Wherever pictures appear in the listing below, leave them out, and copy exactly, and only, everything from the line with "Where should I" down to the line with "Given: Click the Sector field label".

======== The input

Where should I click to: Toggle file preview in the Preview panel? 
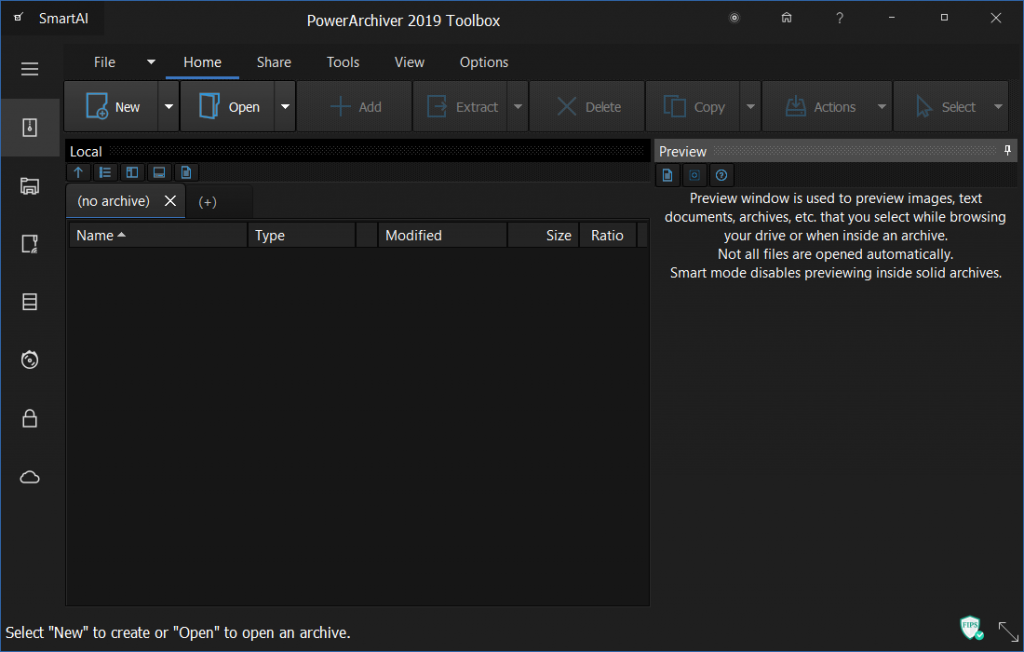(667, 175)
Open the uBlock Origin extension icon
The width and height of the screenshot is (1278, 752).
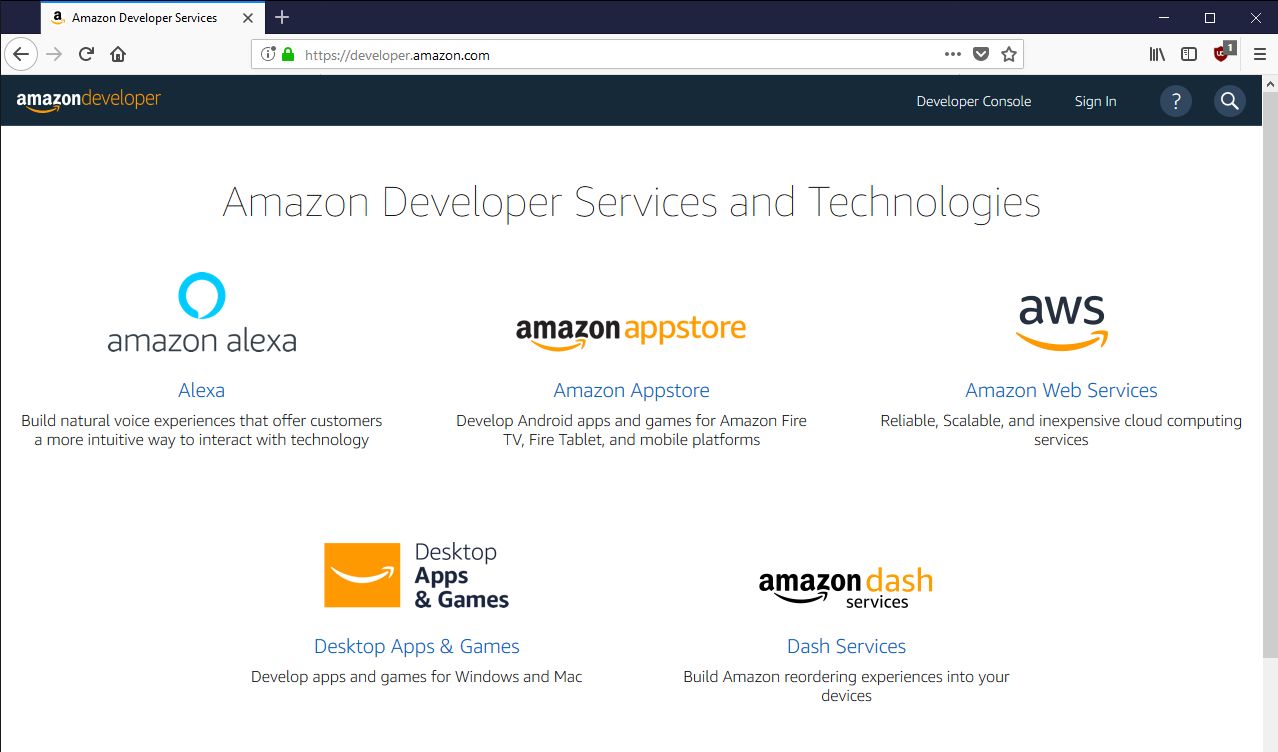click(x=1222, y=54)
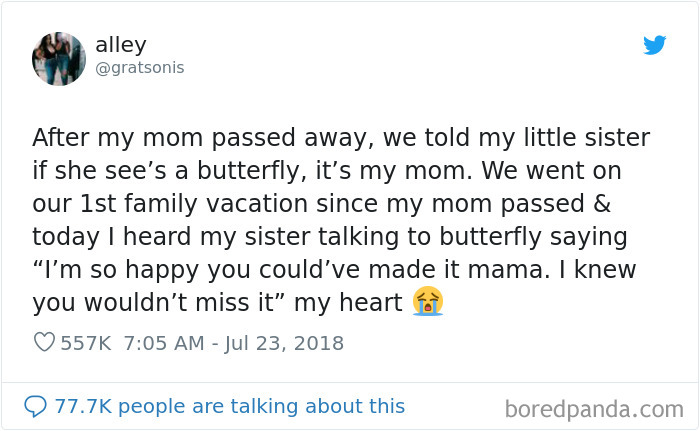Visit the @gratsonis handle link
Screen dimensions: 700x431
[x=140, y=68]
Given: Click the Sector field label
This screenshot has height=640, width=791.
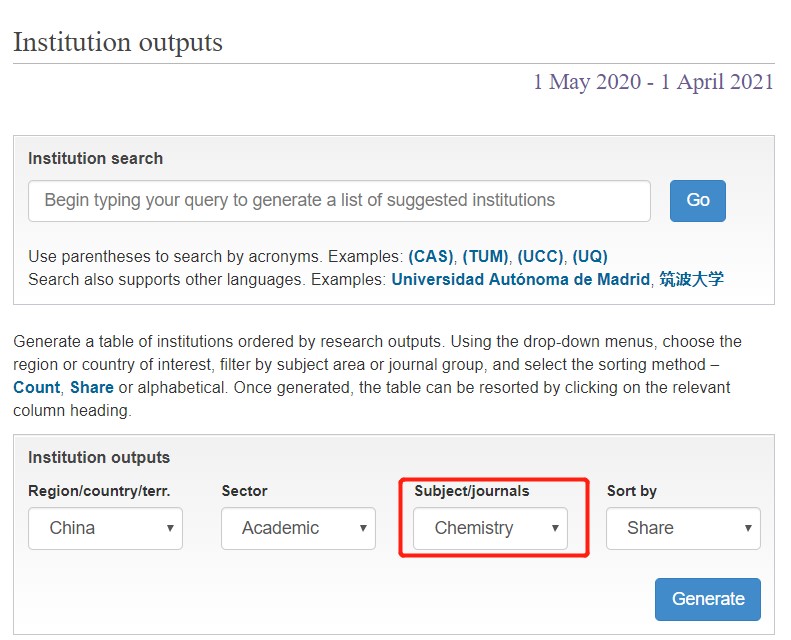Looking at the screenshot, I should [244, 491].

================
======== The input

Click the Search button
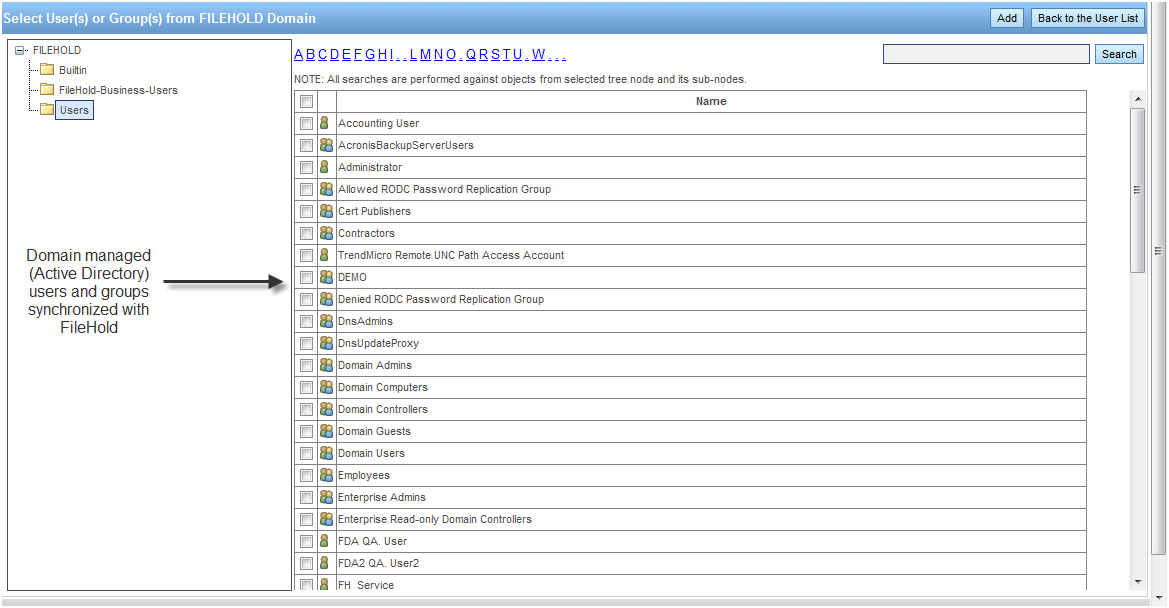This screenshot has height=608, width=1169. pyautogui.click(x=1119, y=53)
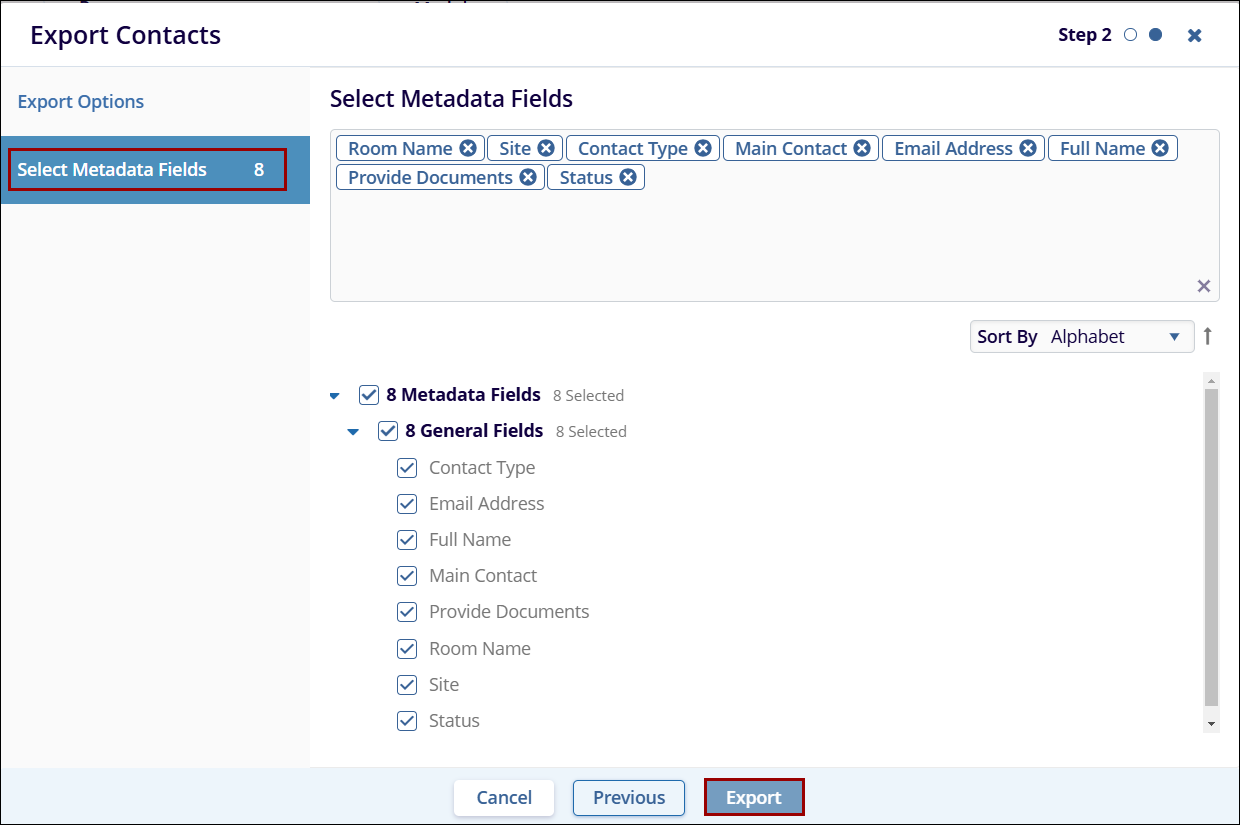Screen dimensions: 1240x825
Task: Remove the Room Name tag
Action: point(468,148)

================

> _Task output_:
Where should I click to: Toggle file preview in the Preview panel? 
(667, 175)
Open the uBlock Origin extension icon
The width and height of the screenshot is (1278, 752).
click(x=1222, y=54)
Visit the @gratsonis handle link
Screen dimensions: 700x431
[x=140, y=68]
Given: Click the Sector field label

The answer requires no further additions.